To solve this problem, we should use the concept of Z-scores, standard deviation, and the normal distribution.
Step 1: Identifying Given Information
Assume the mean cholesterol level in the given population is 180 dL. This is signified as the population mean, which is also statistically acknowledged as the expected value. Furthermore, the problem is looking for cholesterol levels that are 36 dL above the mean. The problem also tells us that the standard deviation of cholesterol levels in the population is 30 dL. The standard deviation is a measure of how dispersed the values are around the mean or expected value.
Step 2: Find the Z-Score
Initially, we need to calculate the Z-score, which measures how many standard deviations an element is from the mean. For cholesterol level 36 dL above the mean, we can calculate the Z-score by subtracting the population mean from the desired cholesterol level, and then dividing that by the population standard deviation. For this instance, the calculation will be:
(180 dL + 36 dL - 180 dL)/30 dL = 1.2
Hence, the cholesterol level of 216 dL is 1.2 standard deviations above the mean.

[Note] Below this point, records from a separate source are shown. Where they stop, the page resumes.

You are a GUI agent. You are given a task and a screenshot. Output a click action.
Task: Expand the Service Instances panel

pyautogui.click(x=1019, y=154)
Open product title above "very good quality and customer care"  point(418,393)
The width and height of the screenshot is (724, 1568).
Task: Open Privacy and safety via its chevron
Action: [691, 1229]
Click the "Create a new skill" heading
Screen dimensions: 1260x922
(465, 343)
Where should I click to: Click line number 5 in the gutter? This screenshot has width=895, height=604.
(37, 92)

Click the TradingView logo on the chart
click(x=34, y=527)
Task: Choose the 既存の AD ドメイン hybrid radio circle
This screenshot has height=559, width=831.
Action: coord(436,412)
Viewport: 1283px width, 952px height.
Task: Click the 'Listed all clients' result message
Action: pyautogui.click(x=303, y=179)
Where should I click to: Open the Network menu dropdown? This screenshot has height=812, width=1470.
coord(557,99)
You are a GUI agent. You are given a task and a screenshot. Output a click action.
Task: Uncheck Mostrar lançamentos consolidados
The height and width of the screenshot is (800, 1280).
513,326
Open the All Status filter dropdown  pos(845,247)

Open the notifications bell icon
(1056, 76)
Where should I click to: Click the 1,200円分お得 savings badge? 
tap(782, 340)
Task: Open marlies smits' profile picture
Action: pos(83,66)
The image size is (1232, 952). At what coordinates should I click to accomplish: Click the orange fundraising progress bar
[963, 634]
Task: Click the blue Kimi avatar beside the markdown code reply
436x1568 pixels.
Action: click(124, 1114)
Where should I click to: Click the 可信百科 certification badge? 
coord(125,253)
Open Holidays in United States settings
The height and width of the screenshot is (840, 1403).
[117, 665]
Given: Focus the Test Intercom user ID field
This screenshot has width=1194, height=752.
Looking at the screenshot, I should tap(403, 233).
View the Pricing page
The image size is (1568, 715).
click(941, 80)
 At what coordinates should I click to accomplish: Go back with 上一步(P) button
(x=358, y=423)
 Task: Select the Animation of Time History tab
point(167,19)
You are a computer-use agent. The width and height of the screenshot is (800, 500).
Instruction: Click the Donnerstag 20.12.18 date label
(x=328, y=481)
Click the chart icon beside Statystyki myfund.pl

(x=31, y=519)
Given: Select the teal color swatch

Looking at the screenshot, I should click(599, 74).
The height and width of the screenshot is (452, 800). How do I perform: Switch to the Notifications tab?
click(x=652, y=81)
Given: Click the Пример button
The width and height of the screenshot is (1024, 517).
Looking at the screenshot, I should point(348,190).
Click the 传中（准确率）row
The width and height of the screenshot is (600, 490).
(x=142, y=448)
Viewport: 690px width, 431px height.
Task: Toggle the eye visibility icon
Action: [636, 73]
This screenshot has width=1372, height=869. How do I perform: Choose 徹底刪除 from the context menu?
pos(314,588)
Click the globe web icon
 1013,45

Step 3: Calculate the Probability
Finally, we will utilize the survival function, which is 1 minus the cumulative distribution function (CDF). The function calculates the probability that a variate assumes a value greater than the observed value. By inputting the Z-score into this function, we will gather the probability that a woman from the population has a cholesterol level greater than 216 dL. After performing this operation, we received the probability as 0.1150.
So, when we select a woman from the population at random, there is approximately an 11.51% chance that her cholesterol level will be more than 36dL above the mean.